L’impression que j’ai, presque depuis la naissance de Zack et Everett il y a quarante-trois ans, c’est qu’ils sont lancés comme deux balles de fusil à canons juxtaposés en direction de la même et unique cible : la plus énorme connerie à faire à deux. Comme il est né une minute et demi avant Everett qui poussait derrière lui dans le noir, Zack, en tant qu’ainé et jumeau dominant, est toujours celui qui ouvre la voie du désastre où ces deux abrutis s’engouffrent en chœur. Comme si leur existence n’était destinée qu’à illustrer ce que dit Veblen, dans sa Théorie de la classe de loisir, au sujet du goût têtu de l’américain moyen pour la prouesse sportive aussi ostentatoire qu’inutile et désespérante. Chacun sur cette terre a sa croix, les jumeaux sont la mienne. Ordinairement, ça se termine aux urgences, ou derrière les barreaux d’une cellule en compagnie d’Indiens séminoles ivres morts ou de mineures cubaines, plus ou moins putes, qui les insultent en espagnol et leur crachent au visage sous le regard désabusé du sheriff du comté.

Ce matin, sans doute parce qu’ils ont voulu impressionner le français qui s’était levé aux aurores et tandis que je pionçais encore, les jumeaux ont entrepris sans m’attendre (oui bordel, sans m’attendre !), de museler et changer de bassin cette grosse mère qui a pondu il y a quelque temps.
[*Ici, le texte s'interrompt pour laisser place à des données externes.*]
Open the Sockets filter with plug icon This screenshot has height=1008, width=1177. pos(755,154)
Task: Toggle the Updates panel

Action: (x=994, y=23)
Mes demeurés de fils savent pourtant bien que ça doit se faire à trois : moi, parce que je suis le plus lourd, qui monte sur la bête, Zack, parce que c’est le plus fort, qui lui ferme les mâchoires, et ce grand benêt d’Everett qui les lui ligote prestement avec les liens ad hoc, ces sortes de gros Serflex super-costauds gainés de plastique sur des câbles de vélo, qu’on commande à un mec en Allemagne qui les fabrique  exprès pour des élevages de crocos en Afrique.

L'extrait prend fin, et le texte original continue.